Pada 10 Ramadhan, kembali Abuya memanggil Habib Hamid untuk shalat Tarawih bersama dan untuk kedua kalinya menyuruhnya umrah. “Ajaklah istrimu untuk umrah dan kembalilah untuk shalat Shubuh berjamaah, pesan Abuya sebelum saya berangkat umrah. Saya pun berpamitan sambil meminta izin untuk pergi ke Jeddah, sekadar silaturrahim ke saudara-saudara istri saya. Abuya hanya memberi izin dengan isyarat tangan dan wajah menunduk. Saya merasa, beliau tidak ingin mengizinkan saya pergi, tapi juga tidak ingin mencegah. Saya akhirnya memutuskan untuk tidak pergi ke Jeddah.”

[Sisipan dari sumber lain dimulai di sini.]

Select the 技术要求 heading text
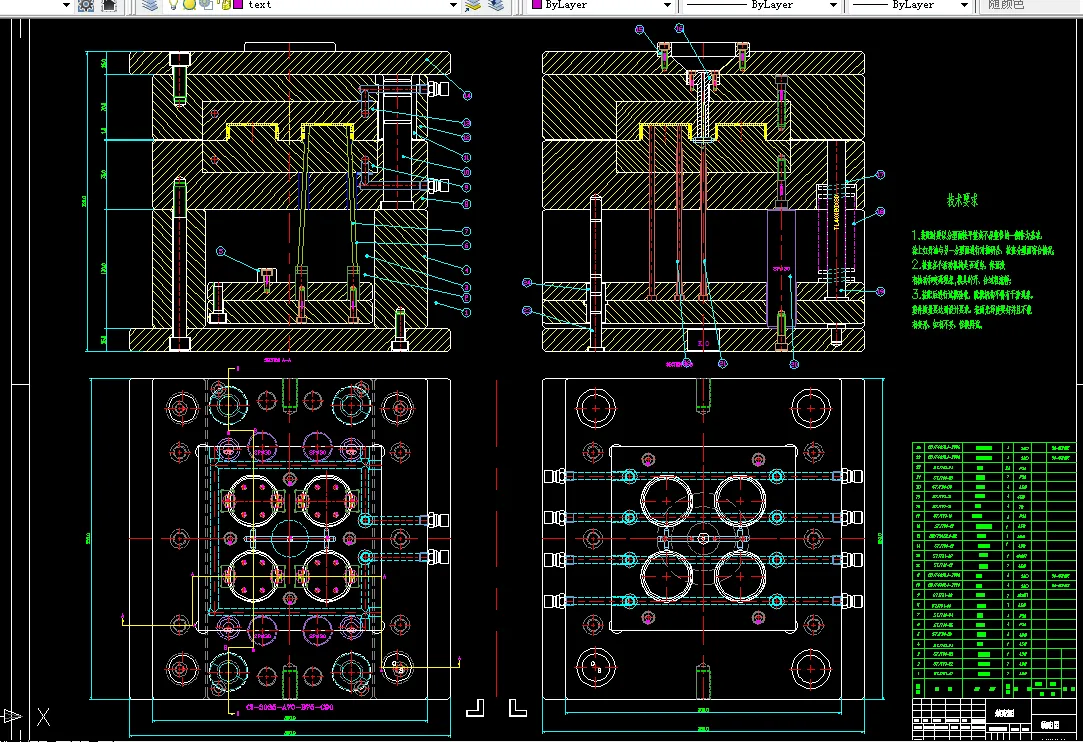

Pagi hari tanggal 11 Ramadhan, Habib Hamid shalat Shubuh bersama bersama Sayyid Muhamad al-Maliki. Beliau terkejut saat saya berada di sampingnya. “Kamu tidak jadi pergi ke Jeddah?” tanyanya.

“Tidak Abuya”, sahut Habib Hamid.

“Bagus!” jawab Abuya sambil memeluknya.

Malamnya, seperti hari sebelumnya, Habib Hamid berjamaah shalat Tarawih yang diakhiri dengan membaca qasidah Sayyidah Khadijah al-Kubra. Malam itu juga, Habib Hamid mendapat perintah Sayyid Muhammad al-Maliki untuk umrah yang ketiga kalinya.

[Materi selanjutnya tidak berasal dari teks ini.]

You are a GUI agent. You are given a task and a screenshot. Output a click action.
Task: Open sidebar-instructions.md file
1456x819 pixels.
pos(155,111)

“Pada 12 Ramadhan, selesai shalat Isya, Abuya menyuruhku untuk umrah yang keempat kalinya. Katanya, itu adalah umrah terakhir atas perintahnya. Perasaan saya memang tak enak saat beliau mengatakan itu. Ah, mungkin beliau punya rencana lain untuk saya besok.”

Rabu 13 Ramadhan, untuk kedua kalinya, Habib Hamid ditunjuk menjadi imam Tarawih oleh Sayyid Muhammad al-Maliki. Saat itu jamaahnya sekitar 200 orang, sebagian besar adalah tamu-tamu Abuya. “Malam itu, beliau merasa letih dan kakinya kesemutan.”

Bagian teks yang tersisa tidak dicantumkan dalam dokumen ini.